What is expected. Send back the line that contains "The height and" and all lines following it through the end of the data below, exactly, omitting pictures.

Given records.

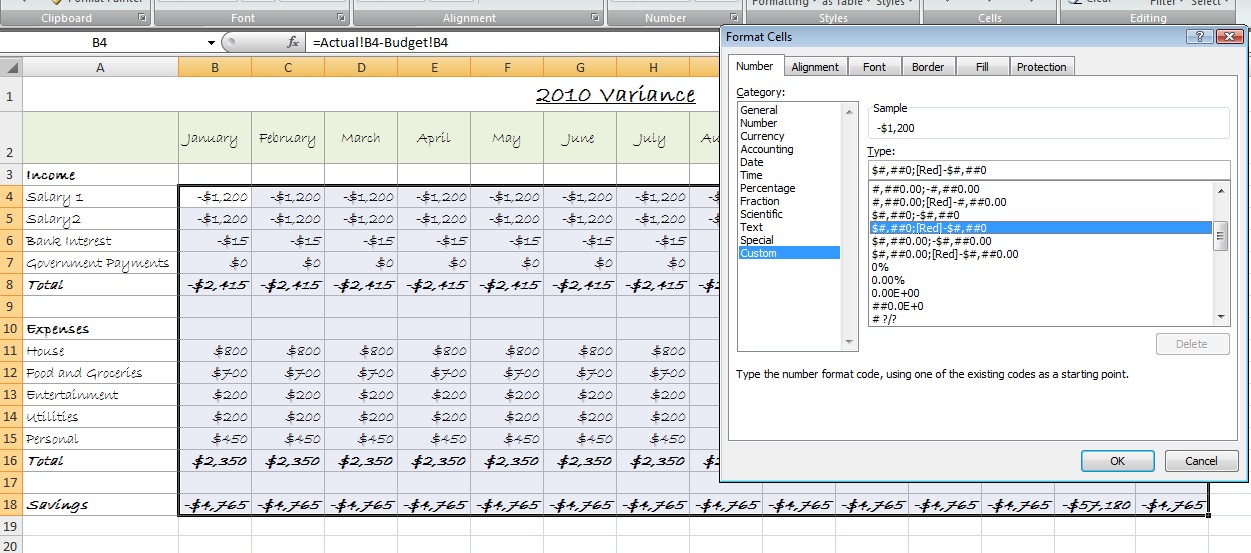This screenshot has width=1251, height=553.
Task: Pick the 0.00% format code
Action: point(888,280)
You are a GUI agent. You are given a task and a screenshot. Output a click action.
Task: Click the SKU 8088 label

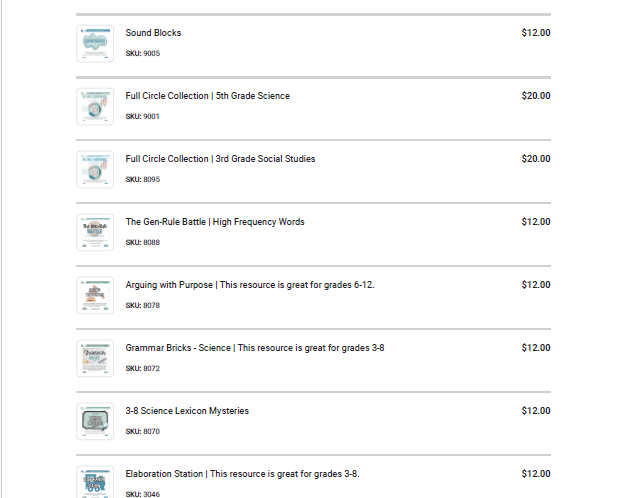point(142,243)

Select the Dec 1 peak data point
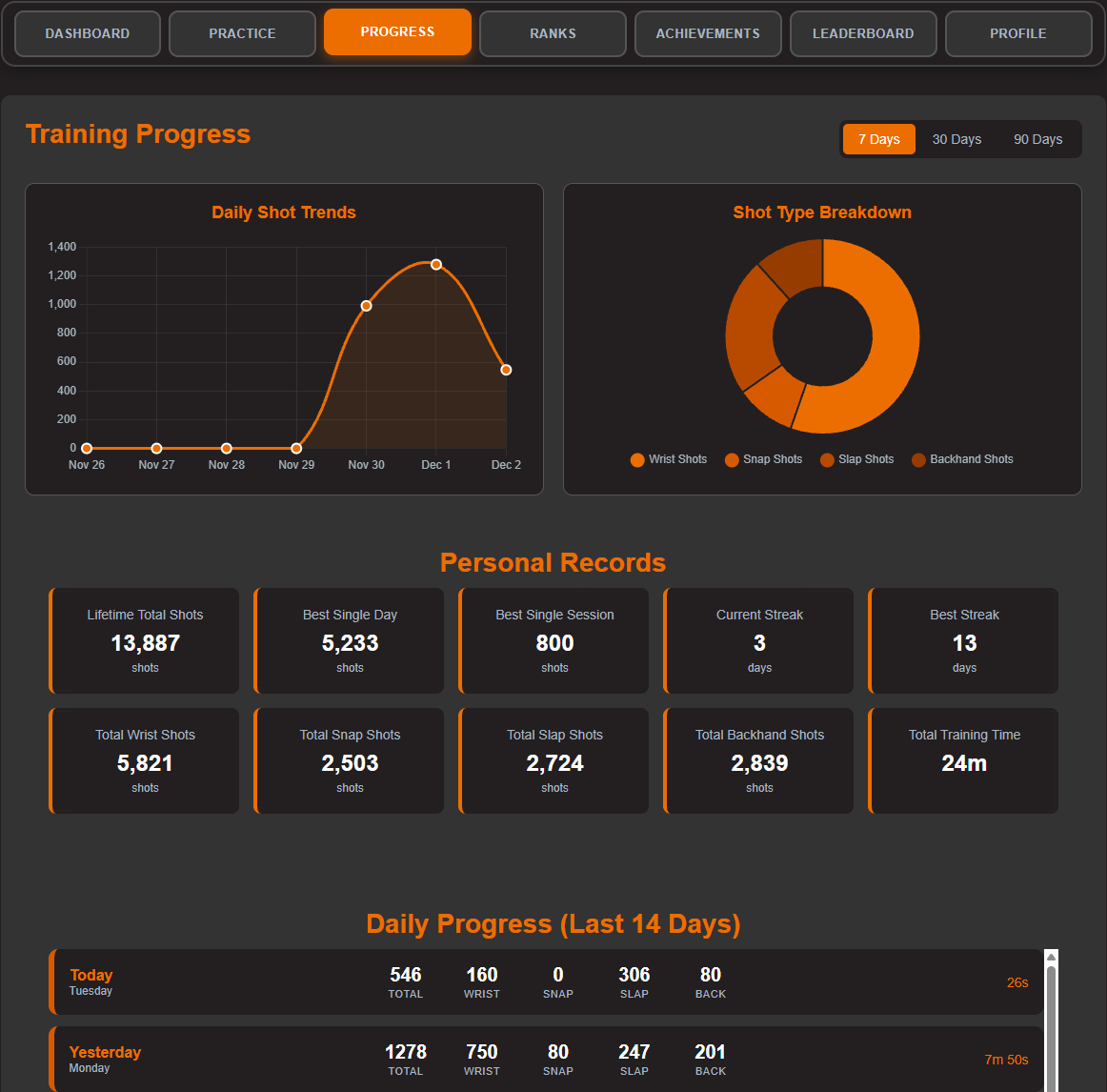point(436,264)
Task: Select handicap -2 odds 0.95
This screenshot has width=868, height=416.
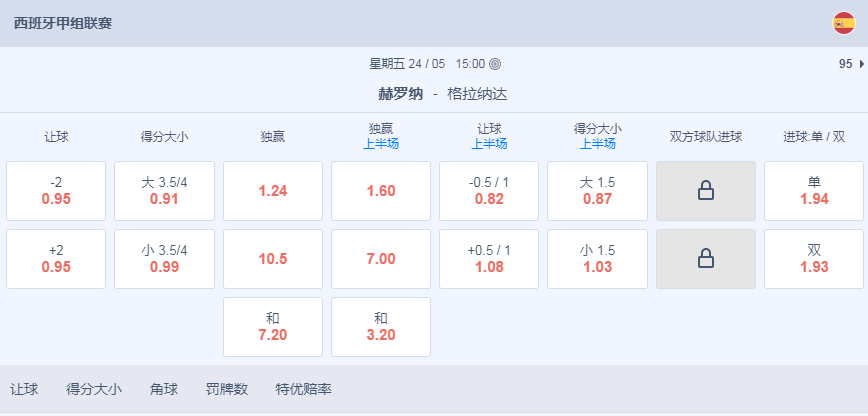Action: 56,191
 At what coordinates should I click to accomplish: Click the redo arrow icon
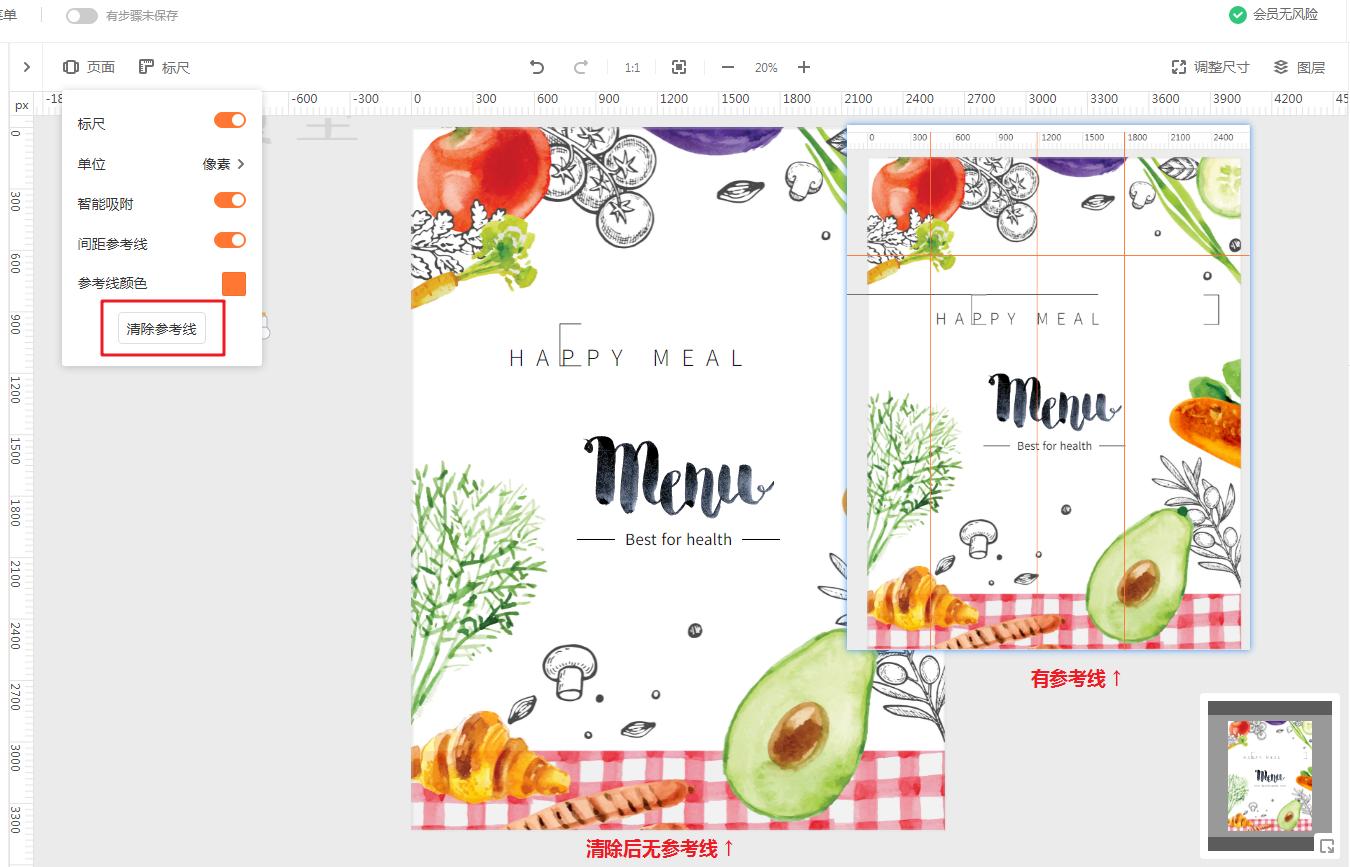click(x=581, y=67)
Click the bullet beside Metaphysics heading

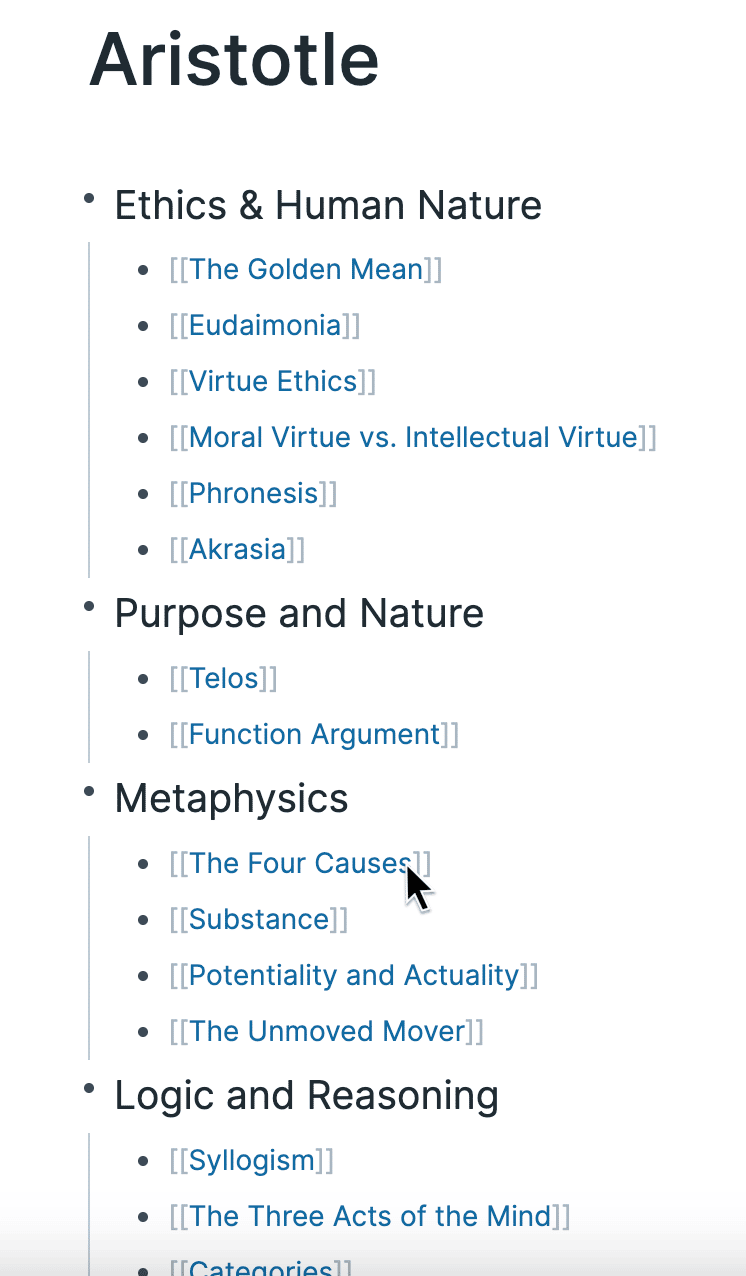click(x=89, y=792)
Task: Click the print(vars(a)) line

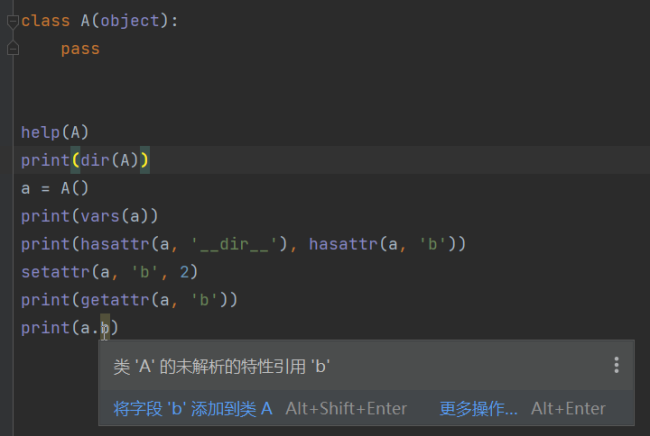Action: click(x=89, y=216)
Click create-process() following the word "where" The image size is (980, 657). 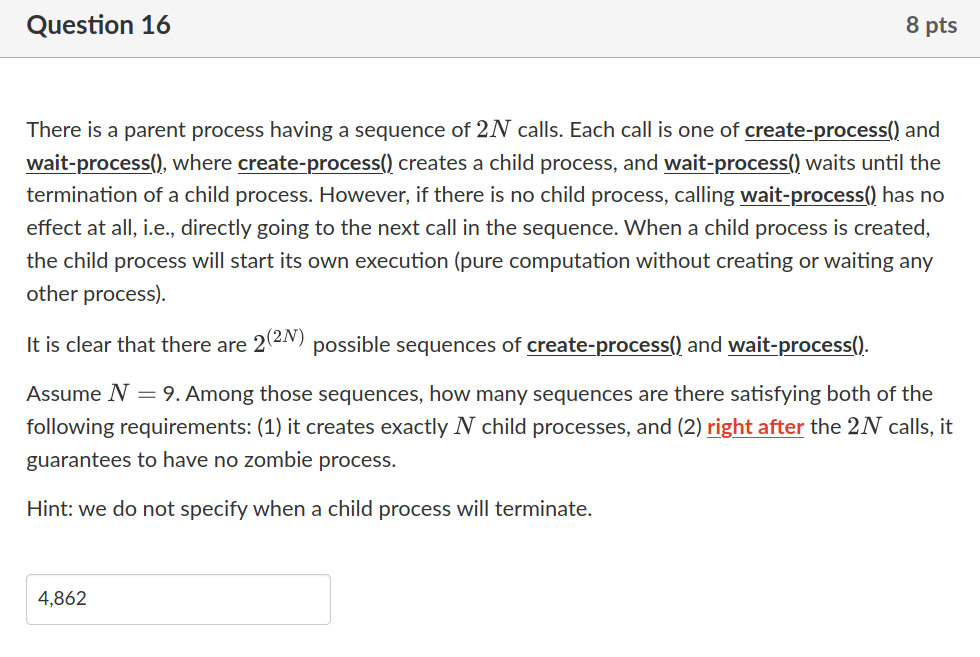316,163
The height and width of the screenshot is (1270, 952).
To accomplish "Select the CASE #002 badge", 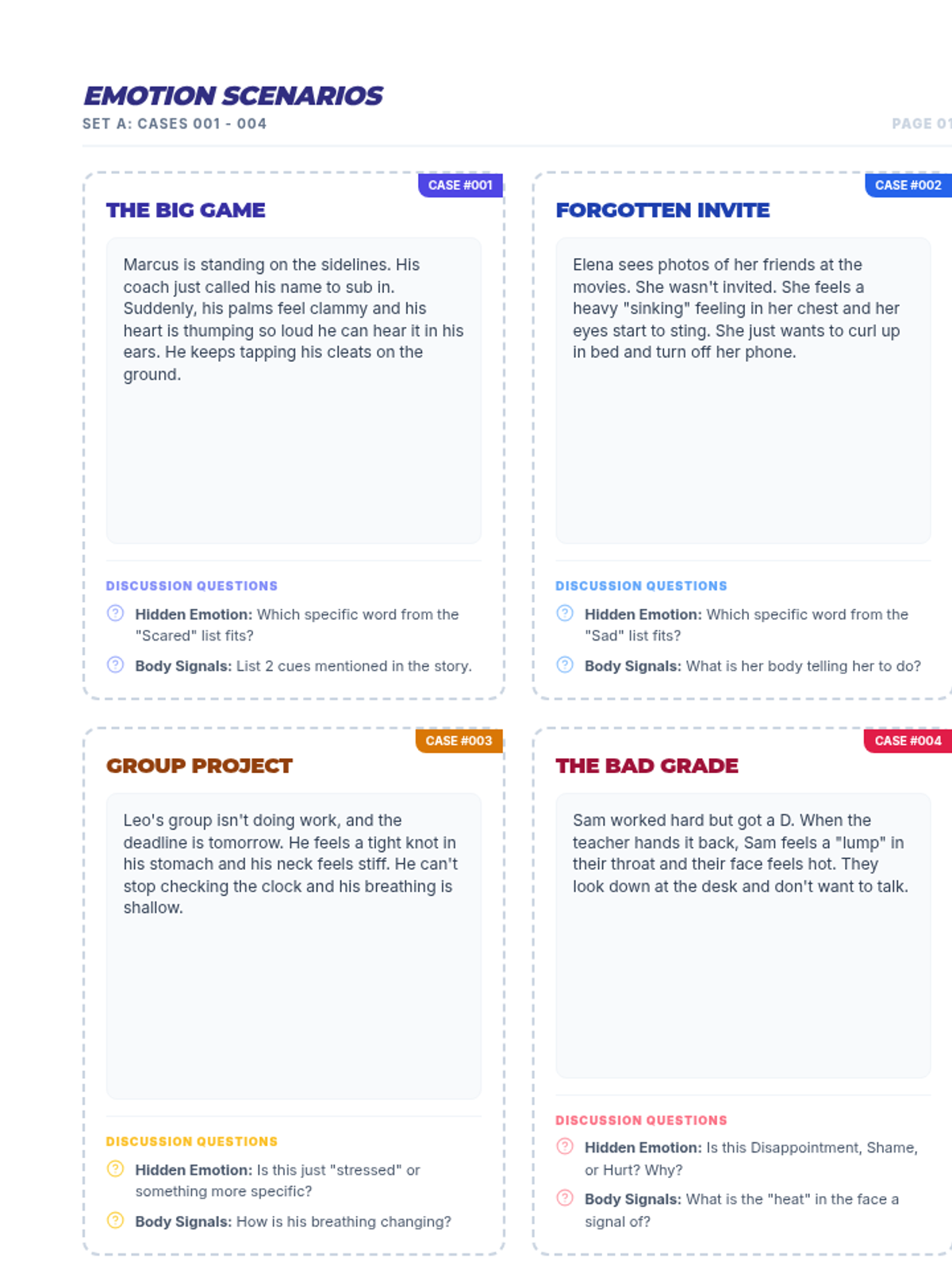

Output for this exercise.
The height and width of the screenshot is (1270, 952).
To accomplish "Select the CASE #002 badge", 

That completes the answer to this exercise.